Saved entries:

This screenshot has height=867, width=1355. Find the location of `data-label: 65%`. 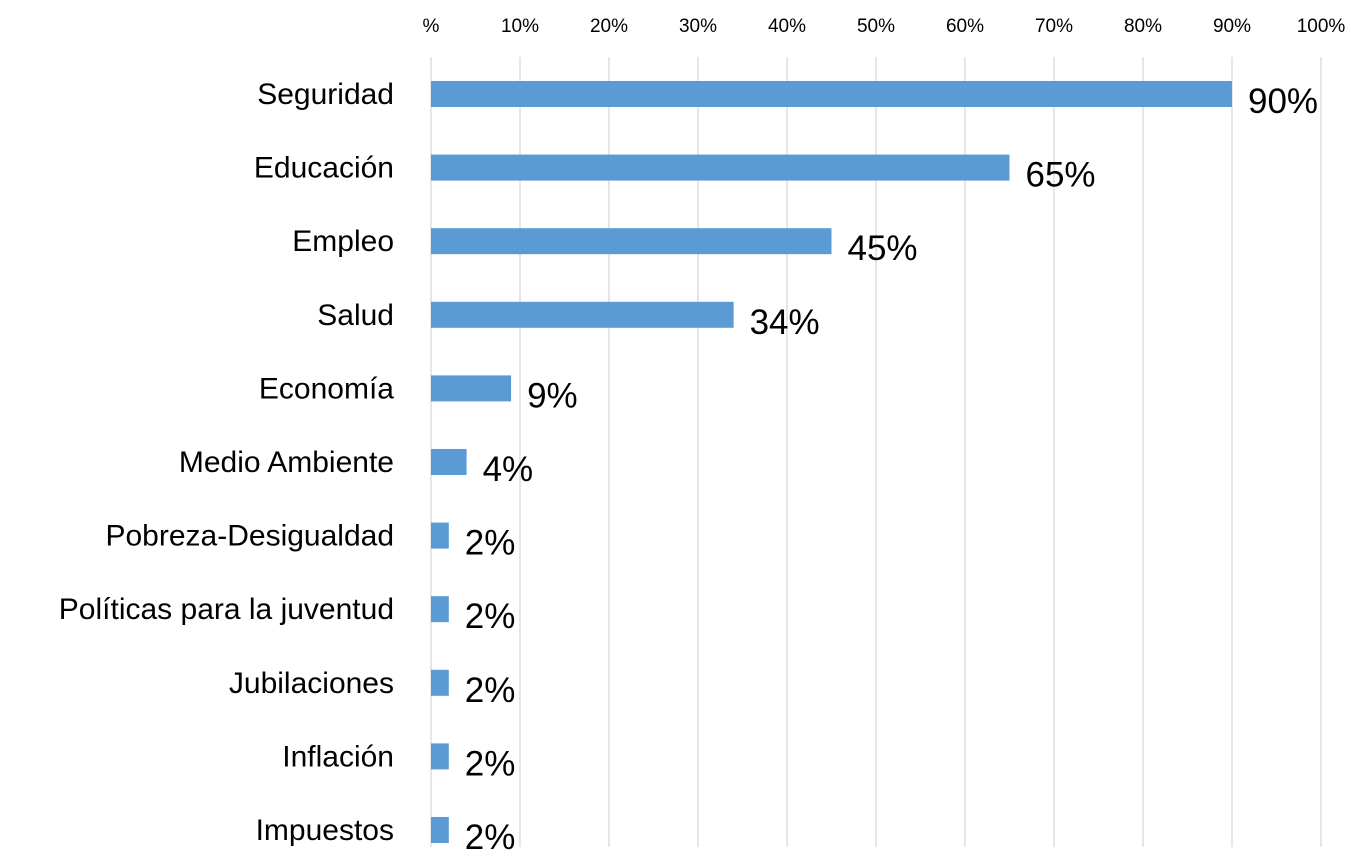

data-label: 65% is located at coordinates (1061, 176).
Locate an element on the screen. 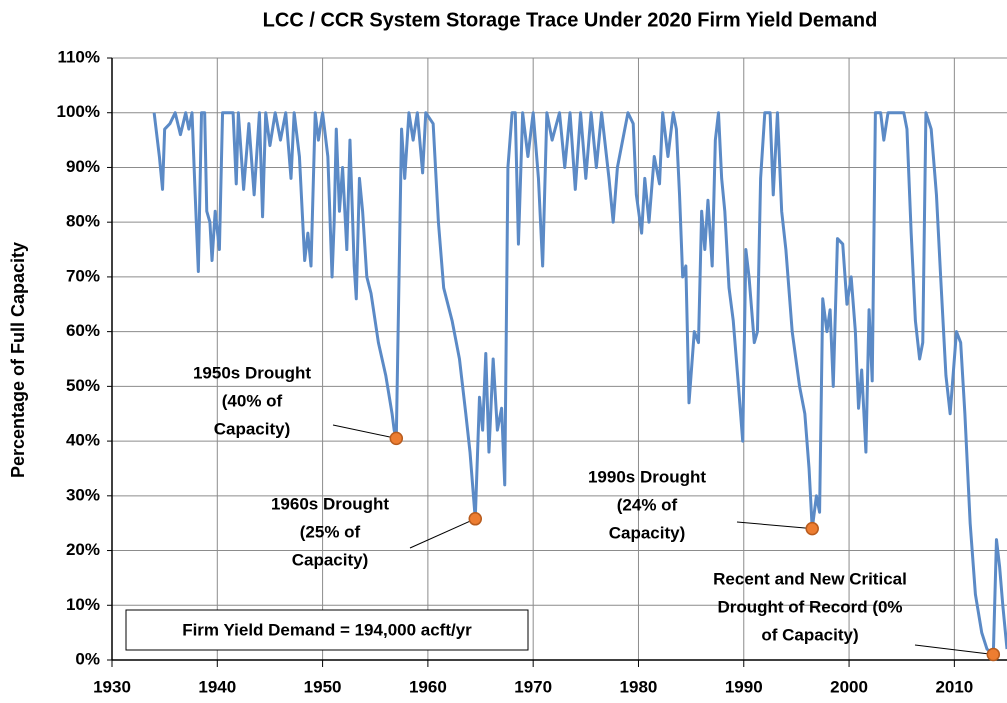 The width and height of the screenshot is (1007, 703). x-tick-label: 1930 is located at coordinates (112, 686).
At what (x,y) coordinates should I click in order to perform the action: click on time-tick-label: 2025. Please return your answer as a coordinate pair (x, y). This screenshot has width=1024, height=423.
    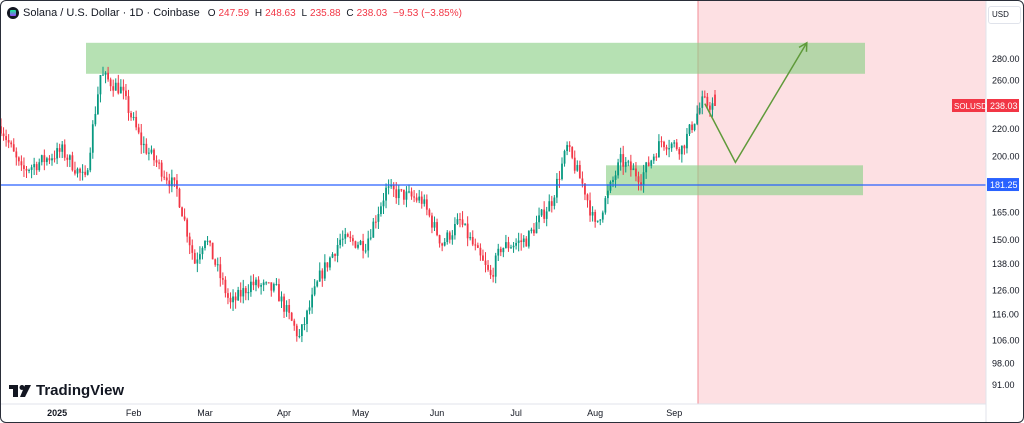
    Looking at the image, I should click on (57, 413).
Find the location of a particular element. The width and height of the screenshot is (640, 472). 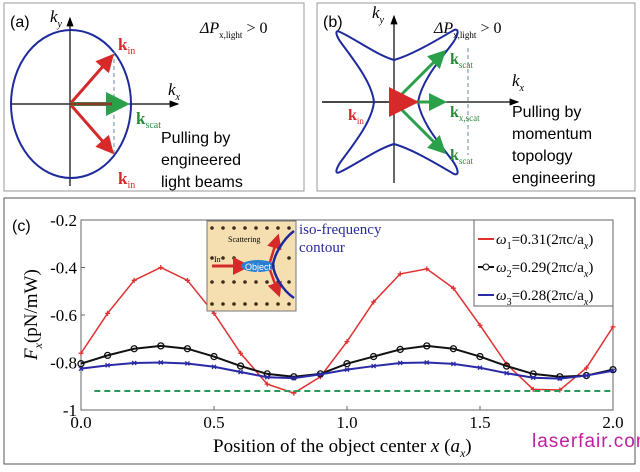

x-tick-label: 1.0 is located at coordinates (346, 422).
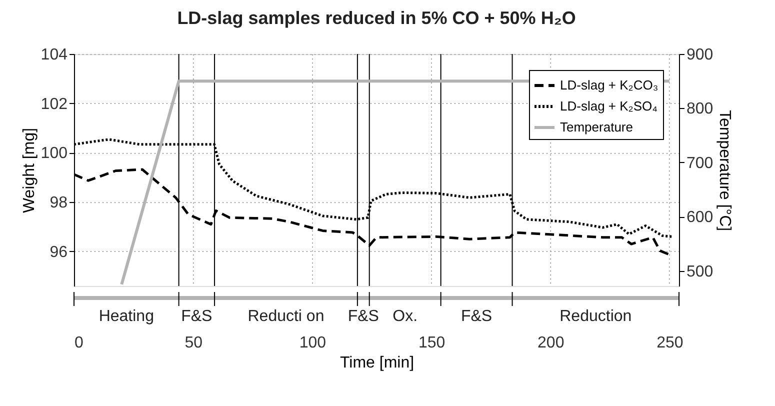 Image resolution: width=775 pixels, height=406 pixels. What do you see at coordinates (54, 104) in the screenshot?
I see `y-tick-label: 102` at bounding box center [54, 104].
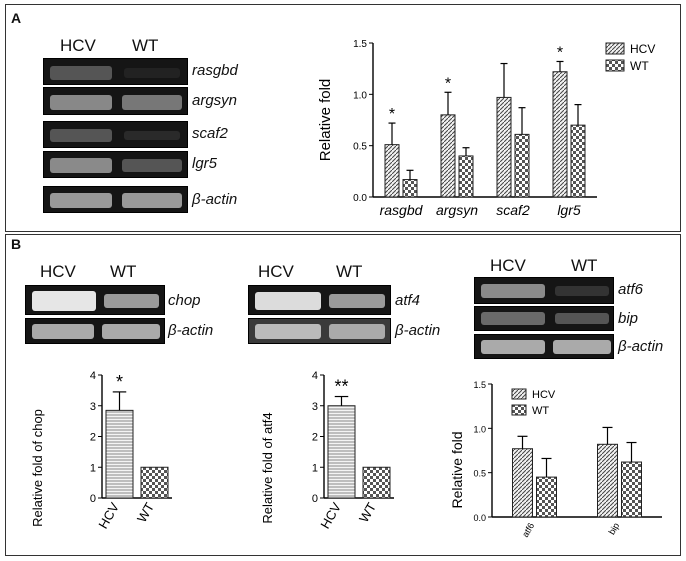 This screenshot has height=561, width=686. I want to click on gel-a-wt-label: WT, so click(146, 46).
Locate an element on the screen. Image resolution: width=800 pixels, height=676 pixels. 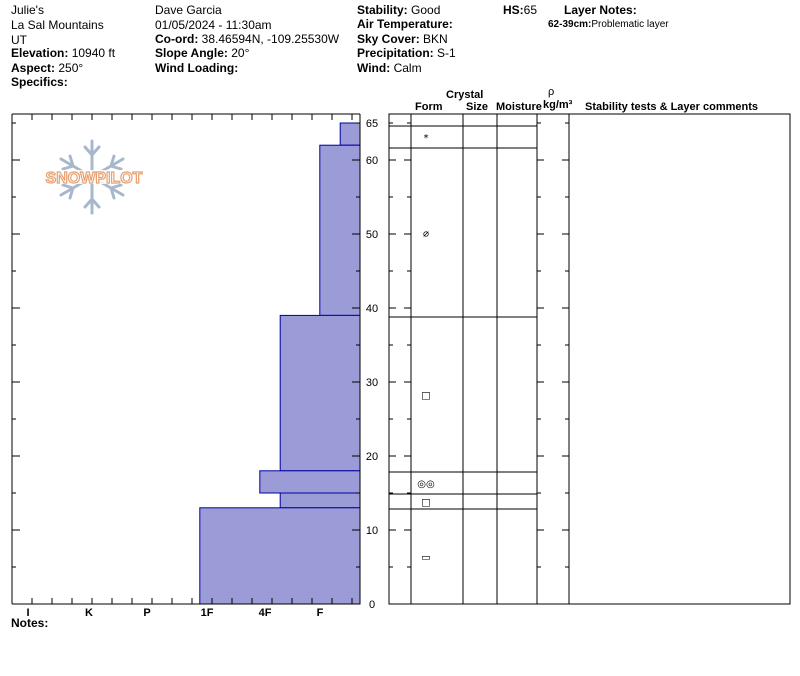
notes-label: Notes: is located at coordinates (30, 623).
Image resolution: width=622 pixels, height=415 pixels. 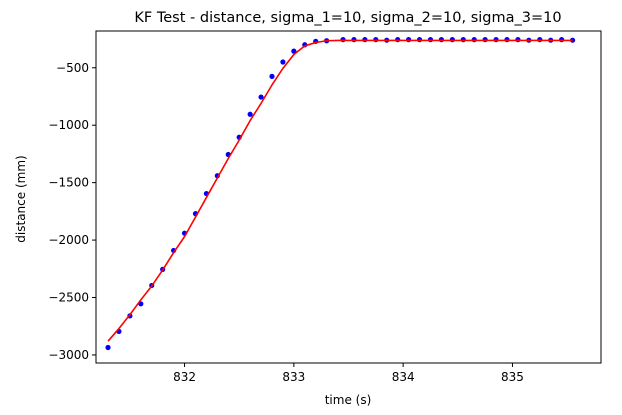 What do you see at coordinates (68, 240) in the screenshot?
I see `y-tick-label: −2000` at bounding box center [68, 240].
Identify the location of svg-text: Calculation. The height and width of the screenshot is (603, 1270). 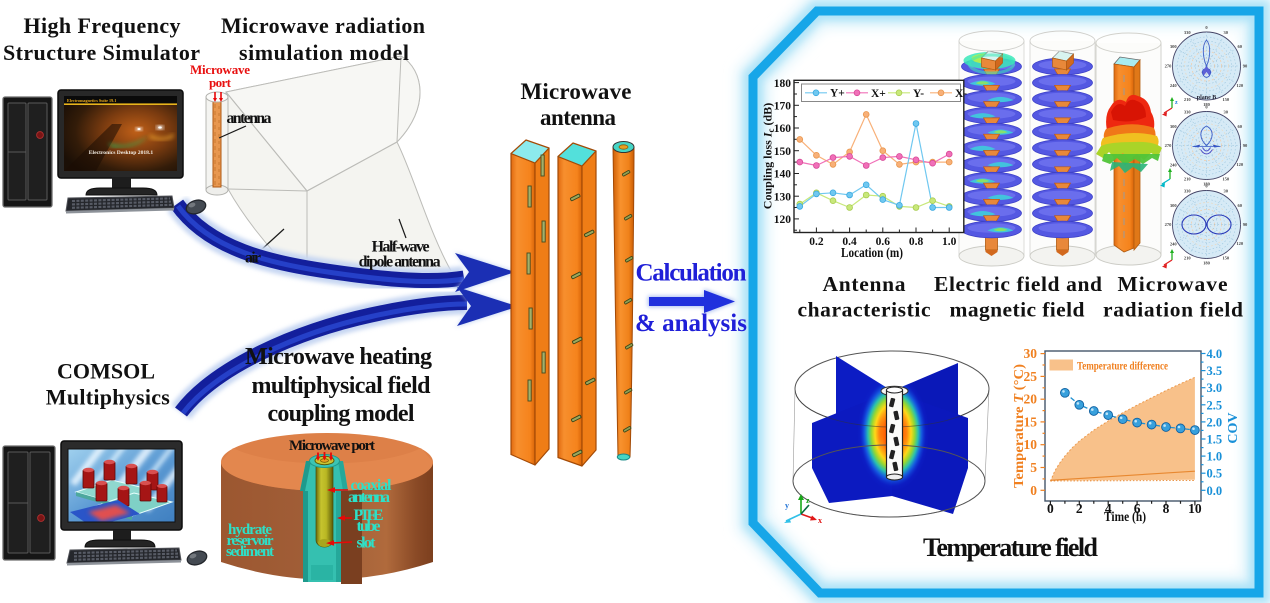
(692, 274).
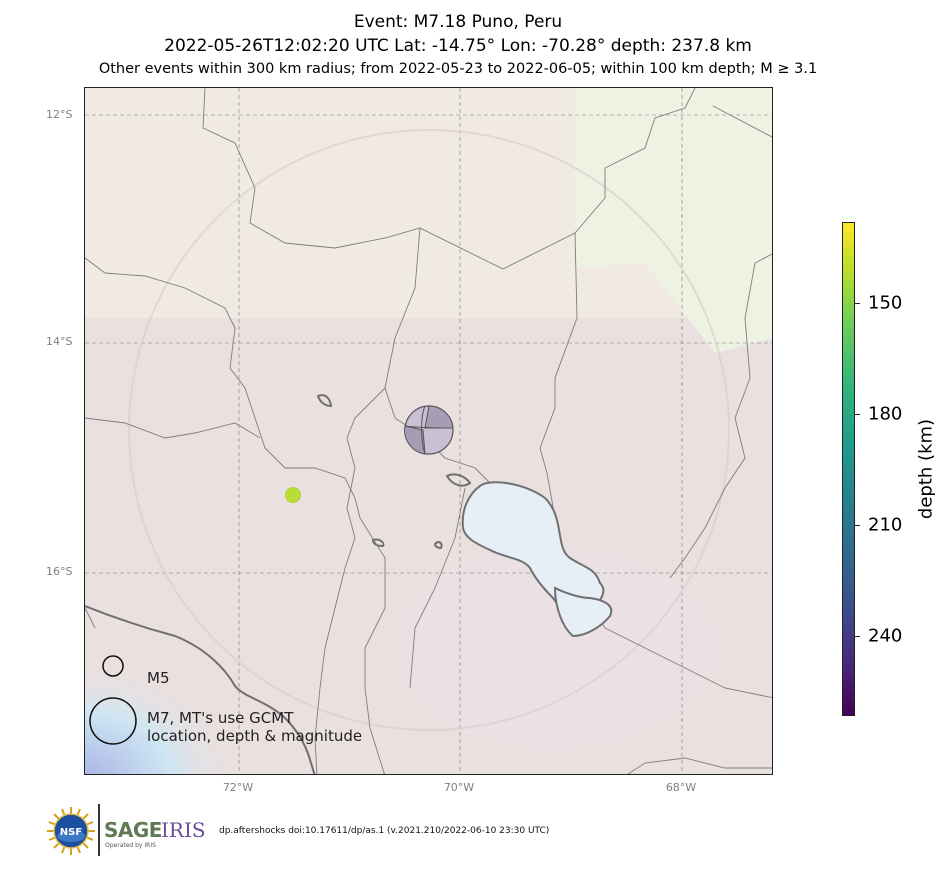 This screenshot has height=874, width=952. I want to click on colorbar-label-150: 150, so click(886, 303).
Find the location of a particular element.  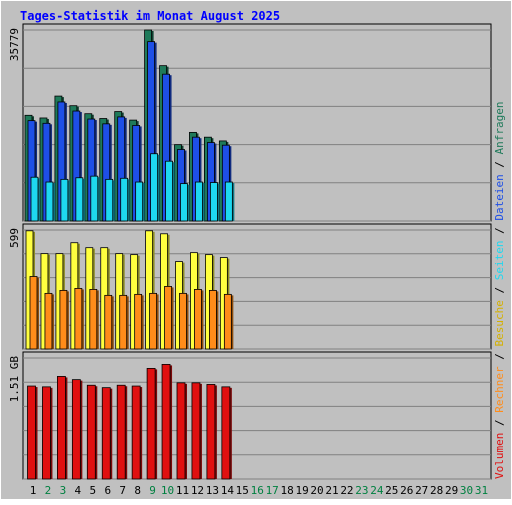

legend-item-dateien: Dateien is located at coordinates (500, 197).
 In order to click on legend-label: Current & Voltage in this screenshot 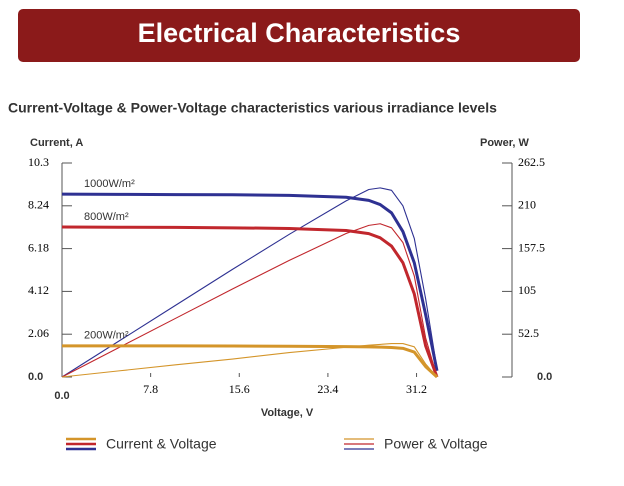, I will do `click(162, 444)`.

Task prompt: Output everything from the start of the records down to the line containing "data-label: 65% is" as a JSON list of strings, one string per line, with blank lines omitted and the pictures left out.

Your response:
[
  "This screenshot has height=867, width=1355. Find the location of `data-label: 65%`. ",
  "data-label: 65% is located at coordinates (1061, 176)."
]